Thursday, January 31, 2008

Camelot in one sentence

My former colleague Whet Moser has the best one-sentence summary of the mysteriously deified Kennedy administration:
apparently the sex-addicted son of a Neville Chamberlain sympathizer gave America the sense of national possibility it needed to get into the Vietnam War, leave a bunch of Cuban exiles for dead as part of the worst coup attempt ever, run to the brink of nuclear apocalypse, and help install the Baath party as the ruling party of Iraq.
I'm up for some more of the same, applied to outrageously overrated graven images like Harry Truman, Ronald Reagan, and Bill Clinton. If nothing else, telling truth in one sentence might just take the snooze out of history class.


JB Powers said...


I actually like Kennedy, but the mythology is just that, a myth.

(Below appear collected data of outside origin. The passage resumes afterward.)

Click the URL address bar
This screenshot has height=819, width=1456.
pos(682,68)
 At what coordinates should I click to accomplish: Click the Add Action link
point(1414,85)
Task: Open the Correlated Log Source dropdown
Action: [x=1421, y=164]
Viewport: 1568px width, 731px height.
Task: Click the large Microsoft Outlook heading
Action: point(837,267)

Roeser has the definitive (and not very pleasant) statement on Bobby's campaign duplicity that would make Lee Atwater scratch his head in awe.


Anonymous said...

The problem with the notion that historians can tell the "truth in one sentence" is that the truth is much too complicated for a simple sentence, as your example demonstrates.

Harold said...

Jeffrey -- Fair enough. I wouldn't suggest stopping at one sentence, but if you're up against a one-word myth (such as "Camelot"), you've gotta start somewhere, and a Ph.D. dissertation won't cut it.